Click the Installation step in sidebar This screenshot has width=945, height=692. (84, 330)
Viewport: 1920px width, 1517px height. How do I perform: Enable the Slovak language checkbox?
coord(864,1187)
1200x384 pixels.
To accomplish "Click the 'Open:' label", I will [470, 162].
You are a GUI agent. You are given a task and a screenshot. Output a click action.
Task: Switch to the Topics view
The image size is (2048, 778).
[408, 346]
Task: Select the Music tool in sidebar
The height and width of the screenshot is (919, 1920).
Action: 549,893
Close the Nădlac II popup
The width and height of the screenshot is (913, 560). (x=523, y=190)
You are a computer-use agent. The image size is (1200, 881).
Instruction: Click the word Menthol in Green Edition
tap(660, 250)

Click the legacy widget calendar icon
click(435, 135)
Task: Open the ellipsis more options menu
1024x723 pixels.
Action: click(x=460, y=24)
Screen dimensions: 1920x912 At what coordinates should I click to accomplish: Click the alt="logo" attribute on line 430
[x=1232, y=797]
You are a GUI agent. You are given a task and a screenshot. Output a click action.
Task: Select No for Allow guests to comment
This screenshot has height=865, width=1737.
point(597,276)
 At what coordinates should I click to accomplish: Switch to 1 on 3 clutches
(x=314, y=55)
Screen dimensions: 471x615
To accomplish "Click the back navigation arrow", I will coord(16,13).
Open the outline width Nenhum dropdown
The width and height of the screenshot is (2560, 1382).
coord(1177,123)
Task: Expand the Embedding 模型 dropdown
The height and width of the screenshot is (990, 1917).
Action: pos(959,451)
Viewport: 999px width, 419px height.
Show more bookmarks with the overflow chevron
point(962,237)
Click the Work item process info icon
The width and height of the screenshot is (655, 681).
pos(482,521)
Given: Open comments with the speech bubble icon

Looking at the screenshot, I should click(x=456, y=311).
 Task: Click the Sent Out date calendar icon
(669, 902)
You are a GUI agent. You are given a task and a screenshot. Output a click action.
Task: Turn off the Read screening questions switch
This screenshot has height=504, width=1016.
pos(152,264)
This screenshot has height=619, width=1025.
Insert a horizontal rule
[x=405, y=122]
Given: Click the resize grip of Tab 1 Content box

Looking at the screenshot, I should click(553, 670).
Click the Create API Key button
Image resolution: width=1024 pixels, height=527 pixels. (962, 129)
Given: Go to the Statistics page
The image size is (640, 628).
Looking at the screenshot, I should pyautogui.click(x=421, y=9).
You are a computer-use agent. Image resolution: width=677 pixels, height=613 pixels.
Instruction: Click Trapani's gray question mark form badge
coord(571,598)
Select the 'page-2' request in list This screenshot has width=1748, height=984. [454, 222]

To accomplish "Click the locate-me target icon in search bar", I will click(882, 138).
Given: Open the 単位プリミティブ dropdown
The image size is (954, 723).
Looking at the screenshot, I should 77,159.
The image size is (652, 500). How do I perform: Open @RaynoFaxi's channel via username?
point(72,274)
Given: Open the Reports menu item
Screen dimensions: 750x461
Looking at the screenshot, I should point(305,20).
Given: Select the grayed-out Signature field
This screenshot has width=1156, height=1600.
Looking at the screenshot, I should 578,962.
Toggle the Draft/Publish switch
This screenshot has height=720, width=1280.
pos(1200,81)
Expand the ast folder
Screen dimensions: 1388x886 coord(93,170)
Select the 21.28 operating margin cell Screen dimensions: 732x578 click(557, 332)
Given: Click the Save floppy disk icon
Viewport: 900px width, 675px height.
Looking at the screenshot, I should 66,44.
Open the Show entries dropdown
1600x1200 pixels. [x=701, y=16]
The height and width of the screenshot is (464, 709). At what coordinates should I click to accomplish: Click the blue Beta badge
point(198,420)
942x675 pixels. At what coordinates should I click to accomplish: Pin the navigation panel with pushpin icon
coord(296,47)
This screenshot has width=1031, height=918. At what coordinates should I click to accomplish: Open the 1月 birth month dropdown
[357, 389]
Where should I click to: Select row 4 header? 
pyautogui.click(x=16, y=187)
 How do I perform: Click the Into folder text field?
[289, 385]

::::

> _EXERCISE DETAILS_:
Please print all of the data above again, line for line and without any changes.

> _ANSWER TO THIS TASK_:
Click the Installation step in sidebar This screenshot has width=945, height=692. (84, 330)
Viewport: 1920px width, 1517px height. How do I perform: Enable the Slovak language checkbox?
coord(864,1187)
1200x384 pixels.
To accomplish "Click the 'Open:' label", I will [470, 162].
You are a GUI agent. You are given a task and a screenshot. Output a click action.
Task: Switch to the Topics view
The image size is (2048, 778).
[408, 346]
Task: Select the Music tool in sidebar
The height and width of the screenshot is (919, 1920).
Action: 549,893
Close the Nădlac II popup
The width and height of the screenshot is (913, 560). (x=523, y=190)
You are a computer-use agent. The image size is (1200, 881).
Instruction: Click the word Menthol in Green Edition
tap(660, 250)

Click the legacy widget calendar icon
click(435, 135)
Task: Open the ellipsis more options menu
1024x723 pixels.
Action: click(x=460, y=24)
Screen dimensions: 1920x912 At what coordinates should I click to accomplish: Click the alt="logo" attribute on line 430
[x=1232, y=797]
You are a GUI agent. You are given a task and a screenshot. Output a click action.
Task: Select No for Allow guests to comment
This screenshot has height=865, width=1737.
point(597,276)
 At what coordinates should I click to accomplish: Switch to 1 on 3 clutches
(x=314, y=55)
Screen dimensions: 471x615
To accomplish "Click the back navigation arrow", I will coord(16,13).
Open the outline width Nenhum dropdown
The width and height of the screenshot is (2560, 1382).
coord(1177,123)
Task: Expand the Embedding 模型 dropdown
The height and width of the screenshot is (990, 1917).
Action: pos(959,451)
Viewport: 999px width, 419px height.
Show more bookmarks with the overflow chevron
point(962,237)
Click the Work item process info icon
The width and height of the screenshot is (655, 681).
pos(482,521)
Given: Open comments with the speech bubble icon

Looking at the screenshot, I should click(x=456, y=311).
 Task: Click the Sent Out date calendar icon
(669, 902)
You are a GUI agent. You are given a task and a screenshot. Output a click action.
Task: Turn off the Read screening questions switch
This screenshot has height=504, width=1016.
pos(152,264)
This screenshot has height=619, width=1025.
Insert a horizontal rule
[x=405, y=122]
Given: Click the resize grip of Tab 1 Content box

Looking at the screenshot, I should click(553, 670).
Click the Create API Key button
Image resolution: width=1024 pixels, height=527 pixels. (962, 129)
Given: Go to the Statistics page
The image size is (640, 628).
Looking at the screenshot, I should pyautogui.click(x=421, y=9).
You are a computer-use agent. Image resolution: width=677 pixels, height=613 pixels.
Instruction: Click Trapani's gray question mark form badge
coord(571,598)
Select the 'page-2' request in list This screenshot has width=1748, height=984. [454, 222]

To accomplish "Click the locate-me target icon in search bar", I will click(882, 138).
Given: Open the 単位プリミティブ dropdown
The image size is (954, 723).
Looking at the screenshot, I should 77,159.
The image size is (652, 500). How do I perform: Open @RaynoFaxi's channel via username?
point(72,274)
Given: Open the Reports menu item
Screen dimensions: 750x461
Looking at the screenshot, I should point(305,20).
Given: Select the grayed-out Signature field
This screenshot has width=1156, height=1600.
Looking at the screenshot, I should 578,962.
Toggle the Draft/Publish switch
This screenshot has height=720, width=1280.
pos(1200,81)
Expand the ast folder
Screen dimensions: 1388x886 coord(93,170)
Select the 21.28 operating margin cell Screen dimensions: 732x578 click(557, 332)
Given: Click the Save floppy disk icon
Viewport: 900px width, 675px height.
Looking at the screenshot, I should 66,44.
Open the Show entries dropdown
1600x1200 pixels. [x=701, y=16]
The height and width of the screenshot is (464, 709). At what coordinates should I click to accomplish: Click the blue Beta badge
point(198,420)
942x675 pixels. At what coordinates should I click to accomplish: Pin the navigation panel with pushpin icon
coord(296,47)
This screenshot has width=1031, height=918. At what coordinates should I click to accomplish: Open the 1月 birth month dropdown
[357, 389]
Where should I click to: Select row 4 header? 
pyautogui.click(x=16, y=187)
 How do I perform: Click the Into folder text field?
[289, 385]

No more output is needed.